**QUOTED TEXT:**

==*==

Sorrel – a Lemony Green Sauce
We eat a lot of greens. We get them regularly from the CSA, they are very nutritious, and they are a good value. Fortunately we like them… There is a tendency to lump all Greens together, because there are only a couple of cooking methods, and you can usually substitute one for another in recipes, but in fact, their flavors are quite different. For the last few decades, many people have really only eaten spinach – though Southern cooking has clung firmly to others, and kale has certainly been a Thing for a few years now… But there is chard (mild and best really fresh,) and mustard (sharp and strong,) and turnip greens (sometimes grown specifically for the greens, with just baby turnips barely in evidence,) and beet greens (grown themselves as a vegetable before the roots were valued – and now, too often, simply discarded!) And that’s really only a sampling…
I’m interested in historic cooking. It is often said that in the Middle Ages people didn’t eat vegetables much, because we have very few recipes for them, and because so many of our common vegetables are New World plants. But they ate greens – alone or in combination, as season and taste dictated. I’ve seen recipes telling you just to take “all manner of herbs” and others listing a dozen or more to choose from – beets and spinach, yes, but borage, violet leaves, parsley, nettles, and others. The flavor of your finished dish will vary by your choice of greens – mustard greens are sharp and chard is sweet… and the more varieties of greens you have available, the more different dishes you have from the same recipe. Three or four basic recipes give you dozens of different meals.
You may have noticed parsley in that list. We tend to differentiate sharply between Vegetables and Herbs – but the line isn’t always that clear. Parsley, often used merely as a garnish, is a vegetable in its own right in, say, Tabbouli. And while we think of scallions as vegetables, we use them more as an herb – usually in small amounts, as a flavoring or garnish.
We got our first CSA pickup the other day. The fastest growing plants are greens, and many of them do well in cool weather, so I was not surprised when Rich came home with an armload of greens. I was delighted, though, by the variety! Several kinds of lettuce – we’re definitely in salad season, now! – and a couple of bunches of spinach, of course. Radishes – the fastest growing vegetable of all, it seems… with their greens. Some early kale, and some beets and onions from storage (which is certainly above and beyond, and generous of our farmer!)
And, less obviously, dandelion greens, chives, and sorrel.

==*==

**INFORMATION GIVEN:**
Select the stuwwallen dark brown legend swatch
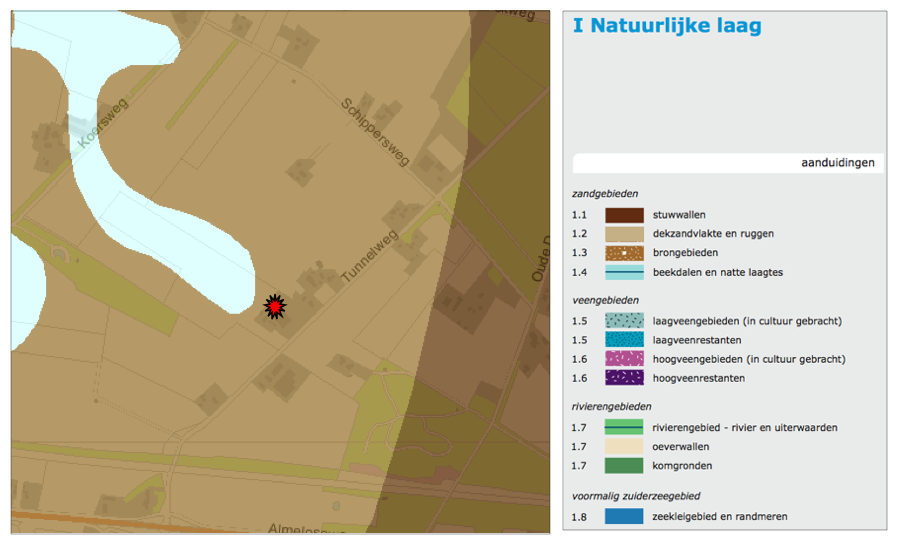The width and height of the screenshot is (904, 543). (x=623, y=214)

==*==

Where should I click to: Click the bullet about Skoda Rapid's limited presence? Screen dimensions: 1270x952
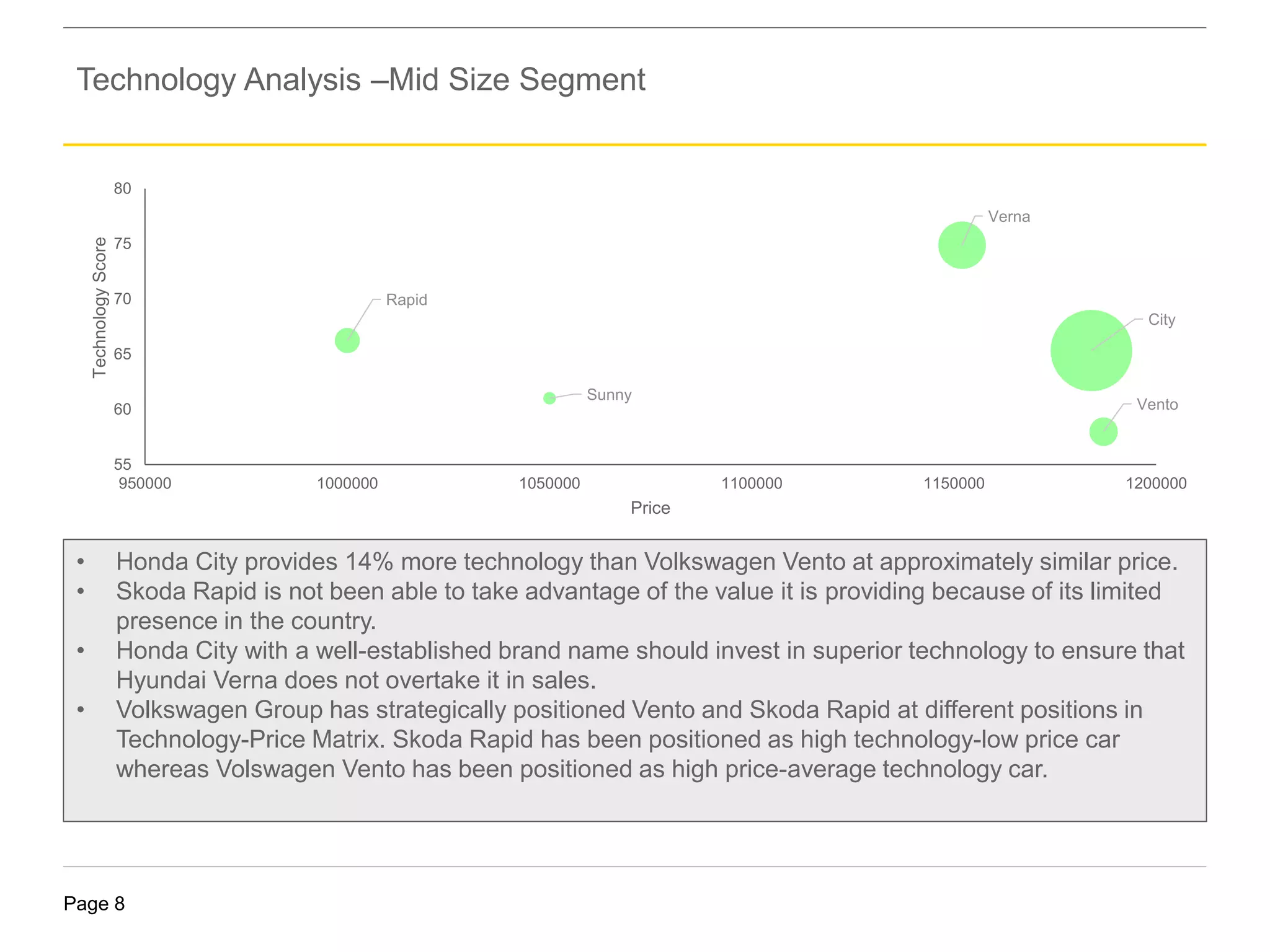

==*==

**TASK DIRECTIONS:**
Reproduce the passage on greens between "We got our first" and "chives, and sorrel.", inclusive.

**TASK OUTPUT:**
We got our first CSA pickup the other day. The fastest growing plants are greens, and many of them do well in cool weather, so I was not surprised when Rich came home with an armload of greens. I was delighted, though, by the variety! Several kinds of lettuce – we’re definitely in salad season, now! – and a couple of bunches of spinach, of course. Radishes – the fastest growing vegetable of all, it seems… with their greens. Some early kale, and some beets and onions from storage (which is certainly above and beyond, and generous of our farmer!)
And, less obviously, dandelion greens, chives, and sorrel.